Data records
↓↓↓
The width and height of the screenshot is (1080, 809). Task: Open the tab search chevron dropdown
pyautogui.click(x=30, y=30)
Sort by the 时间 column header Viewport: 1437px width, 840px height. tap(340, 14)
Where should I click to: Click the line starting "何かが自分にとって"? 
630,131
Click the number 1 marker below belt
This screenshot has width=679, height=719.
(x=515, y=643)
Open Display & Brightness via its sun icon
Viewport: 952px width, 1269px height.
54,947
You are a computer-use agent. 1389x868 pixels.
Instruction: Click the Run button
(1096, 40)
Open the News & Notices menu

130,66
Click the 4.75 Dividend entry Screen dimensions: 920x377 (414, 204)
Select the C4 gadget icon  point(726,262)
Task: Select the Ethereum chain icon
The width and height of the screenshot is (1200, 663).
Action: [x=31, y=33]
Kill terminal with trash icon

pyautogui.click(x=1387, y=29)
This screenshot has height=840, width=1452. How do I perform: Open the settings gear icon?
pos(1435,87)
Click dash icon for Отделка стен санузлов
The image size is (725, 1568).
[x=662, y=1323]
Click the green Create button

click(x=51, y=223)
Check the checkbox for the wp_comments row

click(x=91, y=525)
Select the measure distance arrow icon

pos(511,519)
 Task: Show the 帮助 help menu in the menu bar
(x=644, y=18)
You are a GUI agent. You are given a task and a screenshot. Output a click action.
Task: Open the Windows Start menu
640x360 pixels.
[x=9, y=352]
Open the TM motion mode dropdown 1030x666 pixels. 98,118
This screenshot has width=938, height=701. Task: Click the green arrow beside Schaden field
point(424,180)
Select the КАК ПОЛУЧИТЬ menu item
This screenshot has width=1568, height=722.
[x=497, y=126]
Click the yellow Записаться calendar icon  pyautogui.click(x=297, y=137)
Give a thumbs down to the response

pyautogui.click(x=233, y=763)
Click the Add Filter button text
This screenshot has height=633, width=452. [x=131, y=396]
↑↑↑
* **Exercise requirements**
Copy every line of the data above word for word.

* **Written solution**
The width and height of the screenshot is (1080, 809). Task: Open the tab search chevron dropdown
pyautogui.click(x=30, y=30)
Sort by the 时间 column header Viewport: 1437px width, 840px height. tap(340, 14)
Where should I click to: Click the line starting "何かが自分にとって"? 
630,131
Click the number 1 marker below belt
This screenshot has width=679, height=719.
(x=515, y=643)
Open Display & Brightness via its sun icon
Viewport: 952px width, 1269px height.
54,947
You are a computer-use agent. 1389x868 pixels.
Instruction: Click the Run button
(1096, 40)
Open the News & Notices menu

130,66
Click the 4.75 Dividend entry Screen dimensions: 920x377 (414, 204)
Select the C4 gadget icon  point(726,262)
Task: Select the Ethereum chain icon
The width and height of the screenshot is (1200, 663).
Action: [x=31, y=33]
Kill terminal with trash icon

pyautogui.click(x=1387, y=29)
This screenshot has height=840, width=1452. How do I perform: Open the settings gear icon?
pos(1435,87)
Click dash icon for Отделка стен санузлов
The image size is (725, 1568).
[x=662, y=1323]
Click the green Create button

click(x=51, y=223)
Check the checkbox for the wp_comments row

click(x=91, y=525)
Select the measure distance arrow icon

pos(511,519)
 Task: Show the 帮助 help menu in the menu bar
(x=644, y=18)
You are a GUI agent. You are given a task and a screenshot. Output a click action.
Task: Open the Windows Start menu
640x360 pixels.
[x=9, y=352]
Open the TM motion mode dropdown 1030x666 pixels. 98,118
This screenshot has width=938, height=701. Task: Click the green arrow beside Schaden field
point(424,180)
Select the КАК ПОЛУЧИТЬ menu item
This screenshot has width=1568, height=722.
[x=497, y=126]
Click the yellow Записаться calendar icon  pyautogui.click(x=297, y=137)
Give a thumbs down to the response

pyautogui.click(x=233, y=763)
Click the Add Filter button text
This screenshot has height=633, width=452. [x=131, y=396]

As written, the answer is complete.